By Oliver Stone and Zachary Sklar
(originally a Chicago Tribune commentary, 9-18-13)
In his opinion article "Who needs facts when you have conspiracy theorists?" (Sept. 6), Cory Franklin asserts that the film JFK is "far removed from historical accuracy" and "is full of distortions and outright falsehoods," yet he offers not a single specific example. As co-screenwriters of the film, we want to assure Franklin and your readers that we made every effort to be as accurate and true to historical fact as possible.
The film is based on two source-noted nonfiction books and two years of our own additional research, including hundreds of interviews. We have published an annotated screenplay, JFK: The Book of the Film, that provides source notes for every fact in the film and labels clearly what is speculation, where there has been compositing of characters and where dramatic license has been taken.
Franklin's labeling of the film as "a propaganda piece meant to demonize a covert, evil, right-wing paramilitary group" makes us wonder if he has ever seen the film. It bears no resemblance to the film we made, which depicts various scenarios of what might have happened in the assassination of President John F. Kennedy, but most prominently explores the possibility that the CIA was involved.
Franklin repeats the Warren Commission's long-discredited conclusion that "Lee Harvey Oswald shot President John F. Kennedy," but offers zero evidence to support this claim. The facts lead to a very different conclusion.
- Lee Oswald was given a nitrate test after his arrest, and it proved that he had not fired a rifle that day.
- According to his fellow Marines, Oswald was a mediocre marksman at best.
- The most skilled FBI sharpshooters tried to duplicate the shooting feat within the time frame set out by the Zapruder film and failed.
- The Mannlicher-Carcano rifle, the weapon Oswald was alleged to have used, is well-known to gun dealers as one of the least accurate rifles ever made, and the particular one Oswald allegedly used had a defective sight.
- Warren Commission staffer (later U.S. senator) Arlen Specter's "Magic Bullet Theory," which attempted to account for the seven wounds in Kennedy and Texas Gov. John Connally with only two bullets, defies the laws of physics and strains the credulity of any reasonable person.
- Fifty-one eyewitnesses interviewed by the Warren Commission testified that they heard or saw shots from the grassy knoll of Dealey Plaza in front of the president, not the Texas School Book Depository in back, meaning there had to have been a second gunman.
- The Zapruder film clearly shows the president's head and body snapped back when hit by the third shot, meaning that it came from in front, not behind.
- The House Select Committee on Assassinations' 1979 investigation concluded that there was a fourth shot and a "probable conspiracy," based on acoustical evidence contained on a police Dictabelt recorder. In 2001, a more sophisticated acoustical study published in Science and Justice, a publication of Britain's Forensic Science Society, confirmed the House committee's conclusions.
Our film does not come to a firm conclusion about who was responsible for the Kennedy assassination, but it does reject the Warren Commission's lone-gunman theory as implausible at best – a conclusion that 90 percent of the American people share, according to polls.

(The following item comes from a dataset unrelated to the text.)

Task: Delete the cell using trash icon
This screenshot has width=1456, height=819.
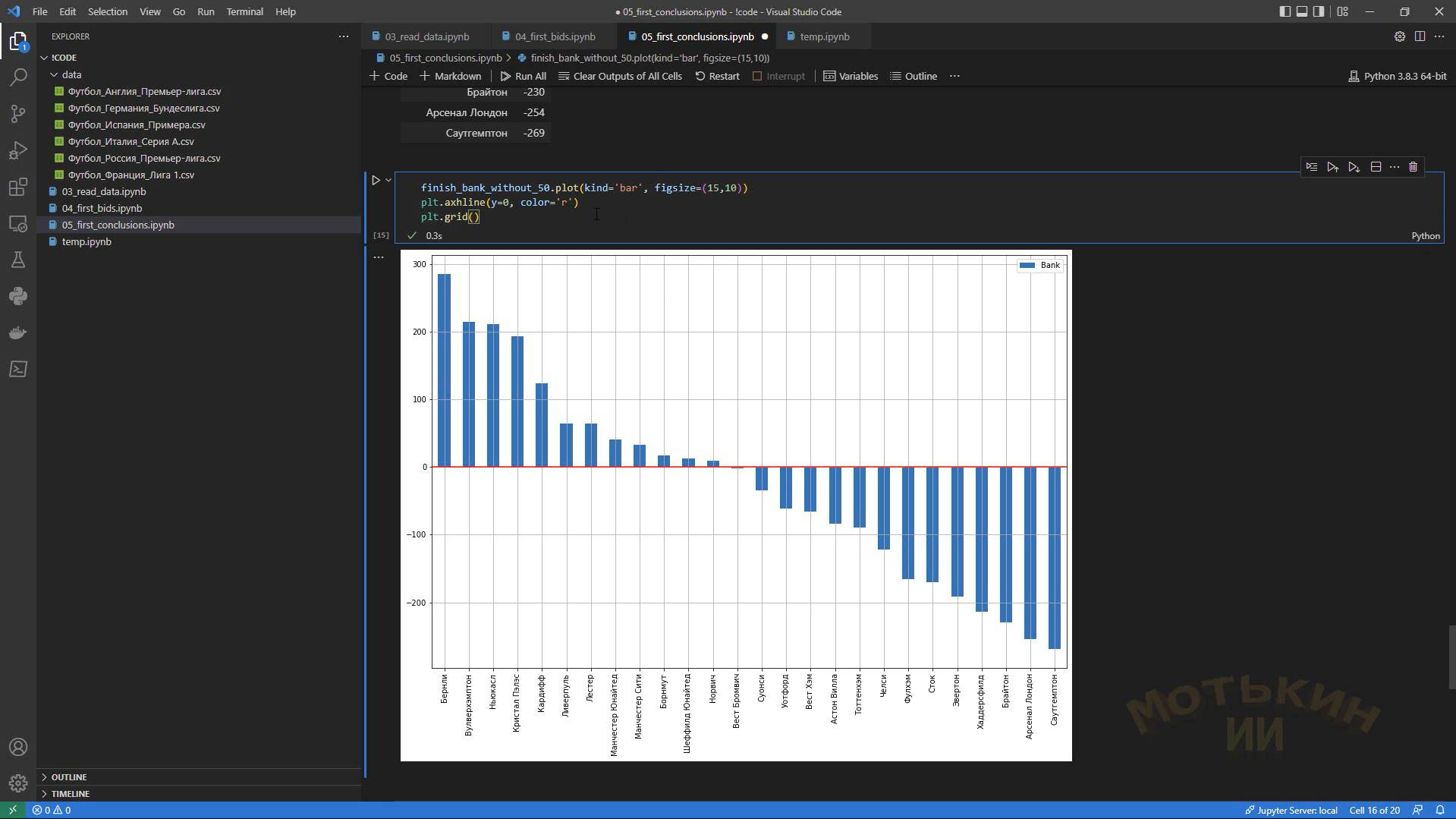Action: 1413,167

Finally, Franklin attempts to tarnish the reputation of former New Orleans District Attorney Jim Garrison by saying that his case against Clay Shaw, charged with conspiring to assassinate Kennedy, was "quickly laughed out of court." The truth is that Garrison's case was sabotaged by the federal government and never had a fair day in court. Every one of Garrison's attempts to extradite key witnesses from other states was rejected – something that had never happened in his six previous years as district attorney. His routine requests for important evidence such as X-rays and photos from the president's autopsy, andtax records and intelligence files on Oswald, were denied. Federal prosecutors refused to serve his subpoenas on CIA officials such as Allen Dulles and Richard Helms. Garrison's office phones were tapped, and Garrison and his staff were followed by FBI agents. Key witnesses were bribed or died under mysterious circumstances. And the district attorney's files were stolen and turned over to Shaw's defense counsel before the trial began.
Not the least of these successful efforts at sabotage was the attempt to destroy Garrison's personal credibility. We know now, as a result of released Freedom of Information documents, that defamatory and false articles about Garrison were planted in the mainstream press as part of a smear campaign orchestrated by the CIA to discredit critics of the Warren Commission. All of these facts are source-noted in our annotated screenplay.
We worked closely with Garrison for several years and knew him well. He was an honest, highly intelligent and courageous man. We believe the American people, including Cory Franklin, should thank Garrison for standing up for the truth about the JFK assassination against the full power of the United States government's cover-up.